== Exercise details ==
The entries are to be written out again with no differences.

== Data to examine ==
..............................

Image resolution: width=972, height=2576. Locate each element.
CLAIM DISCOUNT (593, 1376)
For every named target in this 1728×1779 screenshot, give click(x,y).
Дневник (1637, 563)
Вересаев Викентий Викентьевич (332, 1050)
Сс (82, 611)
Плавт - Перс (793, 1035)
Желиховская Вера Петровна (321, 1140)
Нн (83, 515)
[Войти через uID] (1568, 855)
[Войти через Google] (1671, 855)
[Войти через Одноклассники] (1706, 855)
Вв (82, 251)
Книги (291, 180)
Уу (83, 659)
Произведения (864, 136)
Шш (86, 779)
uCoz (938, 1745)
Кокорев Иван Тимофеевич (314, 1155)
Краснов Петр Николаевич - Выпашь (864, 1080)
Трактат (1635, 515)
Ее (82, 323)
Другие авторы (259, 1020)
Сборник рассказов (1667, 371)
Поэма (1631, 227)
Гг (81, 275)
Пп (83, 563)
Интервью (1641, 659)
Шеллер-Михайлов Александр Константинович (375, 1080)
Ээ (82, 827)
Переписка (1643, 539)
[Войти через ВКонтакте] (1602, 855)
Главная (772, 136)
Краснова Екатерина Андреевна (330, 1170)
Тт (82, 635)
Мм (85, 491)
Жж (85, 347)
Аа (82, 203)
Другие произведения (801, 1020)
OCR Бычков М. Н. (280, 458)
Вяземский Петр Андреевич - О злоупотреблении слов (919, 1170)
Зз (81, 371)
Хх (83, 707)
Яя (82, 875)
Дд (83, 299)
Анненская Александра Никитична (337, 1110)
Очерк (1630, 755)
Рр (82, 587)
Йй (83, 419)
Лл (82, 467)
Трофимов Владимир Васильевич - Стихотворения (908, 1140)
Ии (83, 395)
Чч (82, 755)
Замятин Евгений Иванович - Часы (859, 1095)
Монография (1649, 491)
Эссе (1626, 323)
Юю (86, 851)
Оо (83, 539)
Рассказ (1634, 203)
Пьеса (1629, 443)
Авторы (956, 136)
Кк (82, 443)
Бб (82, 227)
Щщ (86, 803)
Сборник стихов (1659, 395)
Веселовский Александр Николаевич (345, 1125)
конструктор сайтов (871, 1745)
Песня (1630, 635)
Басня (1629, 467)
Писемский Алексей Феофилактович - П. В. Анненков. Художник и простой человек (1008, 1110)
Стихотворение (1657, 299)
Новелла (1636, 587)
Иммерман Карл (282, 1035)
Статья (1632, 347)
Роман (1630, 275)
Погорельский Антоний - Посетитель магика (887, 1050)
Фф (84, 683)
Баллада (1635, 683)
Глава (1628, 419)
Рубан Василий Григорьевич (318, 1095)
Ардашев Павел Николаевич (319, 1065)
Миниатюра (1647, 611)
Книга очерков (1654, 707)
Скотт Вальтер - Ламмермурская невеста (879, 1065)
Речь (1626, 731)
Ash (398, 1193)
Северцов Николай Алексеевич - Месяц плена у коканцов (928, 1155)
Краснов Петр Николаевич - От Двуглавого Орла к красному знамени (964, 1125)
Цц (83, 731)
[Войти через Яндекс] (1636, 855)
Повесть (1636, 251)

..............................

== Exercise solution ==
Image resolution: width=972, height=2576. Locate each element.
CLAIM DISCOUNT (593, 1376)
For every named target in this 1728×1779 screenshot, give click(x,y).
Дневник (1637, 563)
Вересаев Викентий Викентьевич (332, 1050)
Сс (82, 611)
Плавт - Перс (793, 1035)
Желиховская Вера Петровна (321, 1140)
Нн (83, 515)
[Войти через uID] (1568, 855)
[Войти через Google] (1671, 855)
[Войти через Одноклассники] (1706, 855)
Вв (82, 251)
Книги (291, 180)
Уу (83, 659)
Произведения (864, 136)
Шш (86, 779)
uCoz (938, 1745)
Кокорев Иван Тимофеевич (314, 1155)
Краснов Петр Николаевич - Выпашь (864, 1080)
Трактат (1635, 515)
Ее (82, 323)
Другие авторы (259, 1020)
Сборник рассказов (1667, 371)
Поэма (1631, 227)
Гг (81, 275)
Пп (83, 563)
Интервью (1641, 659)
Шеллер-Михайлов Александр Константинович (375, 1080)
Ээ (82, 827)
Переписка (1643, 539)
[Войти через ВКонтакте] (1602, 855)
Главная (772, 136)
Краснова Екатерина Андреевна (330, 1170)
Тт (82, 635)
Мм (85, 491)
Жж (85, 347)
Аа (82, 203)
Другие произведения (801, 1020)
OCR Бычков М. Н. (280, 458)
Вяземский Петр Андреевич - О злоупотреблении слов (919, 1170)
Зз (81, 371)
Хх (83, 707)
Яя (82, 875)
Дд (83, 299)
Анненская Александра Никитична (337, 1110)
Очерк (1630, 755)
Рр (82, 587)
Йй (83, 419)
Лл (82, 467)
Трофимов Владимир Васильевич - Стихотворения (908, 1140)
Ии (83, 395)
Чч (82, 755)
Замятин Евгений Иванович - Часы (859, 1095)
Монография (1649, 491)
Эссе (1626, 323)
Юю (86, 851)
Оо (83, 539)
Рассказ (1634, 203)
Пьеса (1629, 443)
Авторы (956, 136)
Кк (82, 443)
Бб (82, 227)
Щщ (86, 803)
Сборник стихов (1659, 395)
Веселовский Александр Николаевич (345, 1125)
конструктор сайтов (871, 1745)
Песня (1630, 635)
Басня (1629, 467)
Писемский Алексей Феофилактович - П. В. Анненков. Художник и простой человек (1008, 1110)
Стихотворение (1657, 299)
Новелла (1636, 587)
Иммерман Карл (282, 1035)
Статья (1632, 347)
Роман (1630, 275)
Погорельский Антоний - Посетитель магика (887, 1050)
Фф (84, 683)
Баллада (1635, 683)
Глава (1628, 419)
Рубан Василий Григорьевич (318, 1095)
Ардашев Павел Николаевич (319, 1065)
Миниатюра (1647, 611)
Книга очерков (1654, 707)
Скотт Вальтер - Ламмермурская невеста (879, 1065)
Речь (1626, 731)
Ash (398, 1193)
Северцов Николай Алексеевич - Месяц плена у коканцов (928, 1155)
Краснов Петр Николаевич - От Двуглавого Орла к красному знамени (964, 1125)
Цц (83, 731)
[Войти через Яндекс] (1636, 855)
Повесть (1636, 251)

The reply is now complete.